▶ _EXTRACTED TEXT_
Segment Open

Some muscle groups consist of more slow twitch muscle fibres than fast twitch muscle fibres. Slow twitch muscle fibres are more resistant to fatigue. Also some muscle groups simply contain more muscle fibres all together, so fatigue will take longer to set in. Quadriceps are much larger and contain more slow twitch fibres than the biceps therefore will take longer to fatigue. Also, the quads are used more often than the biceps so they may be trained to resist more fatigue.

Target Heart Rate Equation (Karvonen) (Male)

THR= [(MHR - RHR) X % intensity] + RHR THR=Target Heart Rate MHR=Maximum Heart Rate (220-age) RHR=Resting Heart Rate (bpm when at rest) BPM=Beats Per Minute HRR=Heart Rate Reserve (Difference between MHR and RHR) % Intensity=Usually 60 and 80 percent

Diastolic Blood Pressure

The amount of force (pressure) that blood exerts on the walls of the blood vessels as it passes through them while the heart is at rest. The lower, bottom, number of the two measurements.

Interpolated Twitch Technique

The application of a strong, brief pulse applied during a maximal voluntary isometric contraction. Any augment in force is a result of the pulse activating portion of motor unit pool that was not fully activated by CNS.

Segment Closed

Extracted data entries
Segment Open

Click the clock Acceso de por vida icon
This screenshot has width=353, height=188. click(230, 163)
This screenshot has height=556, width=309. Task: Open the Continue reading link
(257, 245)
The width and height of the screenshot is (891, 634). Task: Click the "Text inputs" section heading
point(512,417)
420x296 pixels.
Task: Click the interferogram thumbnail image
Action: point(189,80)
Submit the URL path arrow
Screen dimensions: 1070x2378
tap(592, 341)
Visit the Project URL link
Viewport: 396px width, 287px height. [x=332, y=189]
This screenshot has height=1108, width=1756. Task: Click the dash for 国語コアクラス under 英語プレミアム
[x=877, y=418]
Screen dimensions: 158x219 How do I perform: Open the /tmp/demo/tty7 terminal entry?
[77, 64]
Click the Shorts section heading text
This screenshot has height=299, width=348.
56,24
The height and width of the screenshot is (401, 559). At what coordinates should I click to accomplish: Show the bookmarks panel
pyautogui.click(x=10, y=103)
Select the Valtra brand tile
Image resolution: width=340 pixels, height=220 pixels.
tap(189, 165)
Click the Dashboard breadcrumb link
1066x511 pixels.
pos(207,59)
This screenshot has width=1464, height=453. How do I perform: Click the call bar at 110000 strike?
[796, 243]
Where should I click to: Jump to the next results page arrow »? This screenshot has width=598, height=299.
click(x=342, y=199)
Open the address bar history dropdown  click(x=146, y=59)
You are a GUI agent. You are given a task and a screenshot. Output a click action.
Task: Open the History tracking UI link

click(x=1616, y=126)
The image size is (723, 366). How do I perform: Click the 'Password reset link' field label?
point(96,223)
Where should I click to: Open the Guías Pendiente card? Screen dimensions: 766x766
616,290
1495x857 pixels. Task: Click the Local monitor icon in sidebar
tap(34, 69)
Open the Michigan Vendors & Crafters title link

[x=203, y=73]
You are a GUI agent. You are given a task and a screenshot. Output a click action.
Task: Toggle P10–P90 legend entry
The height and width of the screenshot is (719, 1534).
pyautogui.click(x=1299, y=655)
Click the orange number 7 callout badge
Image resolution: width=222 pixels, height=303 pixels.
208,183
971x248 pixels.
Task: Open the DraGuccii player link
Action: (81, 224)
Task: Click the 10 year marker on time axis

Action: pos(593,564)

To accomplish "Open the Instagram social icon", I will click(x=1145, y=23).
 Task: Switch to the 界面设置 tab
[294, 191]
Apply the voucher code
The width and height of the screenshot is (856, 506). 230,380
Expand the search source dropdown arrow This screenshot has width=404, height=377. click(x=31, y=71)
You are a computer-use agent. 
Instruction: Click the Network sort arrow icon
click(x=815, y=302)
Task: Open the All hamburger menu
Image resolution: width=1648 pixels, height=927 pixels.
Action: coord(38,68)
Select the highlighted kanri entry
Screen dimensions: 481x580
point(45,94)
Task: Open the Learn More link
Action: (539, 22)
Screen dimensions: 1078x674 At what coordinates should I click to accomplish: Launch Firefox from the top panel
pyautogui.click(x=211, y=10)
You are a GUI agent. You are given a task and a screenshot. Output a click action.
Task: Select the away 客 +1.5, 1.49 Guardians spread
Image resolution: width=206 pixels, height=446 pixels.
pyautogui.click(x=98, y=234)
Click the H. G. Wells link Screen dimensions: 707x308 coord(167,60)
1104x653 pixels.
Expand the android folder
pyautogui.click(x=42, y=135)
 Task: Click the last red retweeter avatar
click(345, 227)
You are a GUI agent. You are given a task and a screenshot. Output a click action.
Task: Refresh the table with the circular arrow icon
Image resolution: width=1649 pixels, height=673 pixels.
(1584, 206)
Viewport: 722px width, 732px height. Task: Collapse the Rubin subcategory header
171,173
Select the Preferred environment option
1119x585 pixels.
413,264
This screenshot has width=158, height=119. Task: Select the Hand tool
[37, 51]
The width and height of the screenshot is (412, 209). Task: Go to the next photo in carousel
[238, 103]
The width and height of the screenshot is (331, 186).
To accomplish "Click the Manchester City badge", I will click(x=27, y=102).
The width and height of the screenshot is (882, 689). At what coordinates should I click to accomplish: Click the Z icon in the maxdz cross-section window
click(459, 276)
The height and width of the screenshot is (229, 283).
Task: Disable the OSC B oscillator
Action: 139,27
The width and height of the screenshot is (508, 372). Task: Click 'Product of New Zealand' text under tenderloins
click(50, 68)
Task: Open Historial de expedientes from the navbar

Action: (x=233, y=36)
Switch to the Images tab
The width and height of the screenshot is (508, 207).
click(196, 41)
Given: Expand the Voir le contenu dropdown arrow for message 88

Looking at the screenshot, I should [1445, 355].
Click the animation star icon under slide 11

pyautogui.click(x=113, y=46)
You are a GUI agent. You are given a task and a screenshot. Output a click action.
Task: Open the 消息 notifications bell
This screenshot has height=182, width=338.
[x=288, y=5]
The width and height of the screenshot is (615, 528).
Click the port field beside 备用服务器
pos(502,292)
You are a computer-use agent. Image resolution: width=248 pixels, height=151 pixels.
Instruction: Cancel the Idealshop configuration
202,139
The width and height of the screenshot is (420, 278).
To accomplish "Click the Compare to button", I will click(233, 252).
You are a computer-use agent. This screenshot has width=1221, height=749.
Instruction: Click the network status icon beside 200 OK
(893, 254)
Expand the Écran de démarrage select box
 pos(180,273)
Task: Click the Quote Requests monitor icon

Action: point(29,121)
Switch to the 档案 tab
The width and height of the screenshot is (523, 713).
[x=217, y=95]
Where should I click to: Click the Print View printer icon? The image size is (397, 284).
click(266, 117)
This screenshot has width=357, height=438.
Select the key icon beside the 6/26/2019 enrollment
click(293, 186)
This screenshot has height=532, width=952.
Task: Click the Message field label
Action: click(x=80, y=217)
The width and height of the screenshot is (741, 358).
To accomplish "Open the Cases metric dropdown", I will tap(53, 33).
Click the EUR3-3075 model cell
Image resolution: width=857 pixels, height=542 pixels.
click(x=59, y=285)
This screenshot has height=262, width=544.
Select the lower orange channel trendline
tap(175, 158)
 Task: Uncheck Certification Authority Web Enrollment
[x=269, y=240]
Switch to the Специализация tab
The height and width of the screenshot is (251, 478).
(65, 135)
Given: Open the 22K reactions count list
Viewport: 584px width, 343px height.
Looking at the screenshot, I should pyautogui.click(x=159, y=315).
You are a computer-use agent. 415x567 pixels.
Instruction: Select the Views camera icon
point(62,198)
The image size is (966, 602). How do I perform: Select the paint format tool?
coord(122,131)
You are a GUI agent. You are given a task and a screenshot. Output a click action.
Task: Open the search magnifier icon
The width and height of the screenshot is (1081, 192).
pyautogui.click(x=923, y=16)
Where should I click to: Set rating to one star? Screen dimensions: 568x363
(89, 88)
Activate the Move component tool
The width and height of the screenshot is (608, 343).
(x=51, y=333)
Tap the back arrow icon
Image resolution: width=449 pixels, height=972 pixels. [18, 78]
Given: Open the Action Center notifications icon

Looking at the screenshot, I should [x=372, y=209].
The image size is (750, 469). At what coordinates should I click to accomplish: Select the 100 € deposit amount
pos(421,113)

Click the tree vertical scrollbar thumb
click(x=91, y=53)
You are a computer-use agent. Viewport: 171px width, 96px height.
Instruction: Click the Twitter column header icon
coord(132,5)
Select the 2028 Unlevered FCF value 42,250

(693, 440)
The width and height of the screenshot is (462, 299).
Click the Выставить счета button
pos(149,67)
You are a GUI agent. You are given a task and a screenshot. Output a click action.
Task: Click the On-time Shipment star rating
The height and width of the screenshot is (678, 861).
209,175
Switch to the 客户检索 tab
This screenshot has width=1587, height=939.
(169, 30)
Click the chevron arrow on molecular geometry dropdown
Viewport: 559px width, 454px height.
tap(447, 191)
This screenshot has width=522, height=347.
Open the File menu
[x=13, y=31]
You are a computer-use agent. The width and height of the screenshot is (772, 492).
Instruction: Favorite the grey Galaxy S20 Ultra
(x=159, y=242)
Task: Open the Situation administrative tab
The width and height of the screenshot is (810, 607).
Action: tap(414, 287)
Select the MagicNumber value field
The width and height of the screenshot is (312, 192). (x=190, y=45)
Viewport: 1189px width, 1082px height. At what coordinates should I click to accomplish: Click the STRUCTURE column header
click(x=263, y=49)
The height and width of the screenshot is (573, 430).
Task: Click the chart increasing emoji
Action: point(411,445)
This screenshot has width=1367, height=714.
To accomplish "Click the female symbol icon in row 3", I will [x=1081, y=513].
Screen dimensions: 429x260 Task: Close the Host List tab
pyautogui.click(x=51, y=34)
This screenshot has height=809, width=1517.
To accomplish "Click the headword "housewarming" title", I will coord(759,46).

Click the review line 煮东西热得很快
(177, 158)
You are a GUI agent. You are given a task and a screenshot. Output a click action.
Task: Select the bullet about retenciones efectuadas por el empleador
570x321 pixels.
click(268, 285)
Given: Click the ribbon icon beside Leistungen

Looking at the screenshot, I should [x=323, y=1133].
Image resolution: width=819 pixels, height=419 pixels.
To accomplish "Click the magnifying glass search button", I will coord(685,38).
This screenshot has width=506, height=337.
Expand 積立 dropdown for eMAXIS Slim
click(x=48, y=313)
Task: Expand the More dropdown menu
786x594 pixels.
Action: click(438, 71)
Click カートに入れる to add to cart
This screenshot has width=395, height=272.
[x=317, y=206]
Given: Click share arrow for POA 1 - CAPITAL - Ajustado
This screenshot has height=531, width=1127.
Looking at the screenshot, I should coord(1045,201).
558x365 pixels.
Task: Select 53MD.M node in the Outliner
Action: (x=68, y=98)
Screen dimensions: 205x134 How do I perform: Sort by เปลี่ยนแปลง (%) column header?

Segment Closed

▶ _APPLY WHAT YOU READ_
(1) Extract the passage of the exercise physiology text that starts at "THR= [(MHR - RHR)" and ends at "the two measurements.", copying it word for word.
(2) Decide whether each statement agrees with the exercise physiology text, answering yes or no and quoting the words that settle it: (a) Slow twitch muscle fibers resist fatigue better than fast twitch ones. (b) Diastolic blood pressure is the upper number of the two measurements. (c) The biceps contain more slow twitch fibers than the quadriceps.
(3) Name every abbreviation the exercise physiology text defines, each with the term it stands for.

▶ _RESULTS FOR THE EXERCISE_
(1)
THR= [(MHR - RHR) X % intensity] + RHR THR=Target Heart Rate MHR=Maximum Heart Rate (220-age) RHR=Resting Heart Rate (bpm when at rest) BPM=Beats Per Minute HRR=Heart Rate Reserve (Difference between MHR and RHR) % Intensity=Usually 60 and 80 percent

Diastolic Blood Pressure

The amount of force (pressure) that blood exerts on the walls of the blood vessels as it passes through them while the heart is at rest. The lower, bottom, number of the two measurements.

(2)
(a) Yes: "Slow twitch muscle fibres are more resistant to fatigue."
(b) No: "The lower, bottom, number of the two measurements."
(c) No: "Quadriceps are much larger and contain more slow twitch fibres than the biceps"

(3)
THR: Target Heart Rate
MHR: Maximum Heart Rate
RHR: Resting Heart Rate
BPM: Beats Per Minute
HRR: Heart Rate Reserve